Hi, I have read a number of articles regarding nonclustered, clustered indexes, about included columns But now I have become confused Like I did a little test on a table with 5 columns and 1000 rows; I made nonclustered indexes on the columns, and I see that due to those columns on which there is no index there is a RID lookup( which I guess is expensive operation). but when I INCLUDED those columns in the index, it was an index seek operation. Now the point is that do I have to cover up all the columns in the index? or which columns should I index on ? I don't think there is a good point to cover up all the columns or indexes. Please help
Hi, SET ANSI_NULLS ON GO SET QUOTED_IDENTIFIER ON GO SET ANSI_PADDING ON GO CREATE TABLE [dbo].[DummyTable2]( [EmpId] [int] NULL, [EmpName] [varchar](50) COLLATE SQL_Latin1_General_CP1_CI_AS NULL, [c1] [varchar](50) COLLATE SQL_Latin1_General_CP1_CI_AS NULL, [c2] [varchar](50) COLLATE SQL_Latin1_General_CP1_CI_AS NULL ) ON [PRIMARY] GO SET ANSI_PADDING OFF --Script to load values in the table DECLARE @a INT SET @a=0; WHILE(@a<>10000)--loading 10000 records in the table BEGIN INSERT INTO dbo.DummyTable2 (EmpId, EmpName, c1, c2) VALUES (@a,'awkward'+CONVERT(VARCHAR(8), @a), 'c1'+CONVERT(VARCHAR(8), @a), 'c2'+CONVERT(VARCHAR(8), @a)) SET @a=@a+1 END Please confirm whether I am correct or not in getting at the Conclusion? After Running the select query when there was no index then query performed worst with subtree cost: .0535413 When there was no index at all either clustered or nonclustered on the where clause included column then the cost is: .0535413 When the where clause column had a clustered index on it then: .0032831 but when there was nonclustered index on it then: .0065704 but the table still does not have a clustered index at all here finally when I had included the columns in the column specified in the select query then: .0032831 Moral of the story: You should always have an index on the columns in where clause, if the index is clustered in the clause then the performance is best or if the index is nonclustered then there is possibility to improve the performance if it includes the columns queried in the index of the column in where clause. [8-|]( almost drained by doing that calculations) please help by telling whether My conclusions are correct or please correct me
Hi, You have seen RID lookup because, the table does not have a clustered index and you have some columns in select/where clause which is not covered by the index query used.

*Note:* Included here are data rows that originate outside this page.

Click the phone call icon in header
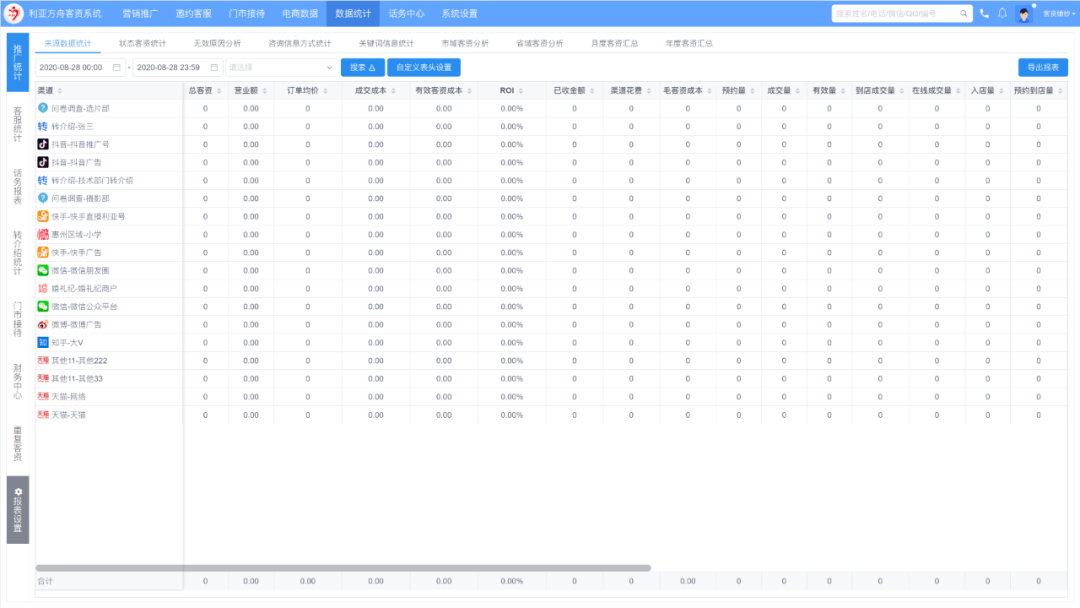Screen dimensions: 1080x608 pyautogui.click(x=984, y=14)
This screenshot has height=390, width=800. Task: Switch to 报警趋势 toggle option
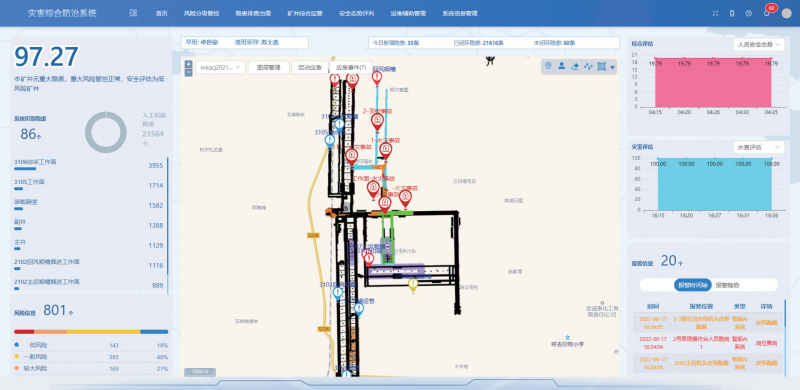728,285
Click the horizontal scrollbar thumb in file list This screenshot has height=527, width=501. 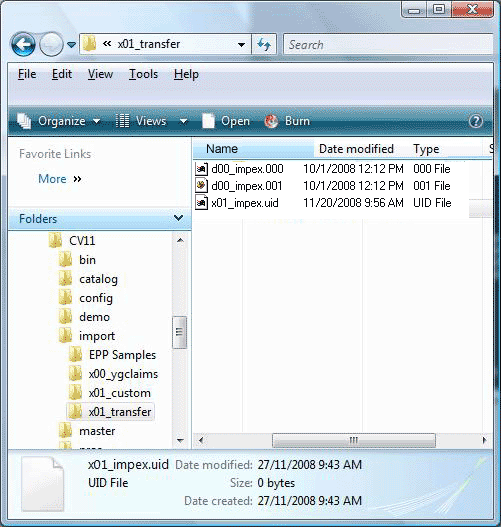tap(354, 440)
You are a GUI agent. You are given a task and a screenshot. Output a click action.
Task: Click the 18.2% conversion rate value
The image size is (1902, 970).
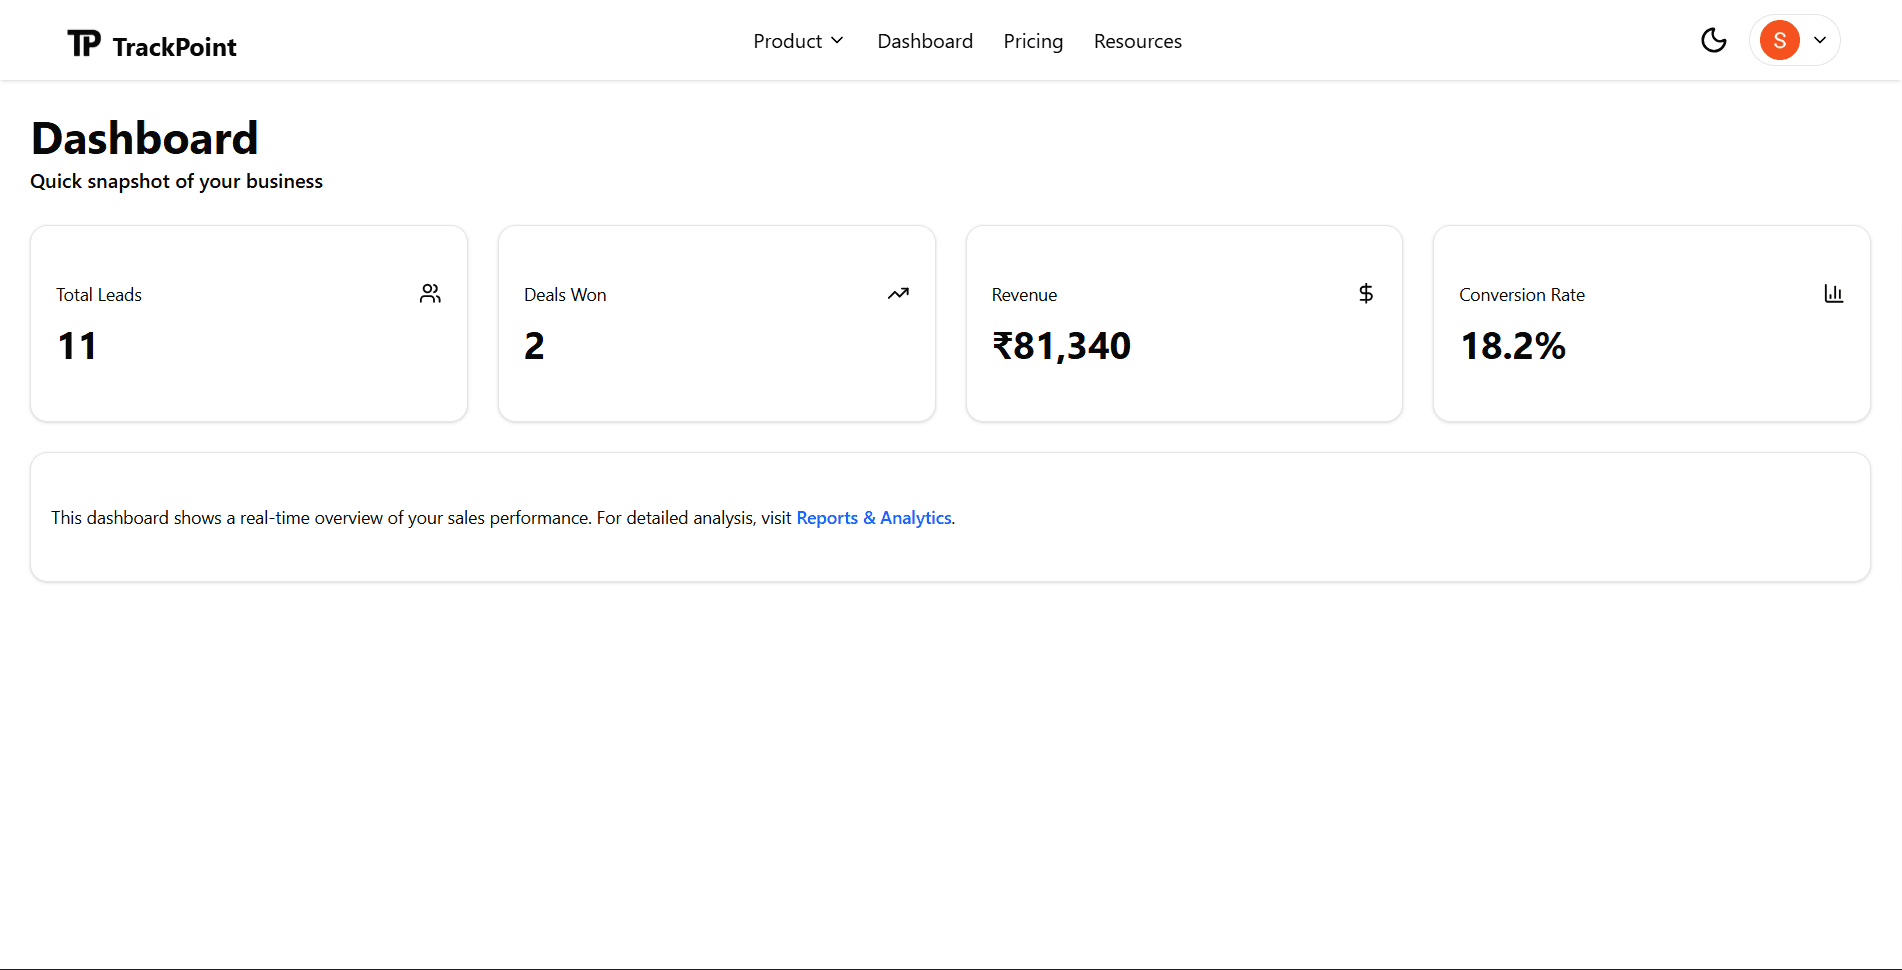point(1512,346)
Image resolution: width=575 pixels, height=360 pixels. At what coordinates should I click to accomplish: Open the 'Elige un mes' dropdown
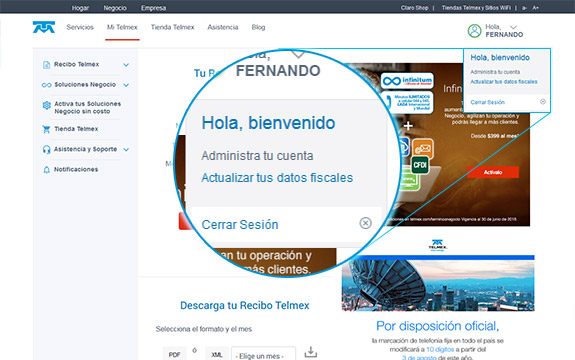point(263,355)
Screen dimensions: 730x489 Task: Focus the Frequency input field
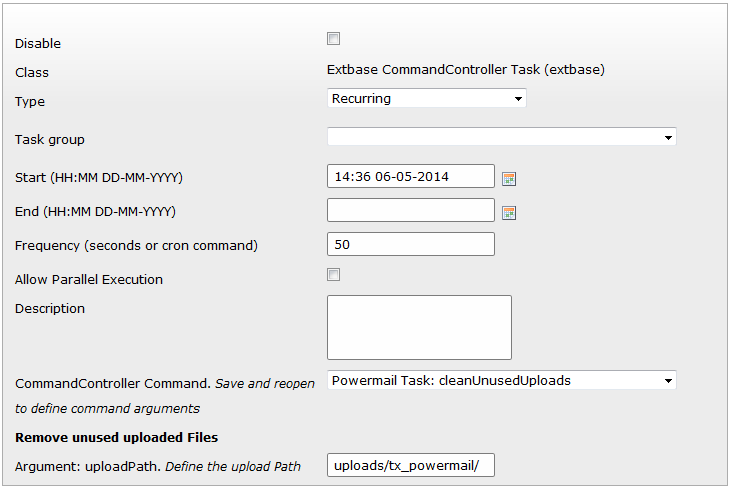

When data of all the columns could be retrieved from an index (using index keys and include keys) just a seek will help you to find the indexes. Indexes come with the cost. Your insert, update & delete operations need to do the amendments to the indexes as well, so those operations will be slower. Indexes are faster because they are smaller. When you include all columns into an index, they just make "another table" You need to select the columns used very frequently in queries. They are good candidates for indexes. Keys used in where/group by clauses are better choices for first keys in the indexes. These are few points I can think of. Hope this helps.
Just to add, having a clustered index on table is better because, it has a double linked list of data pages which allows the data to be fetched faster.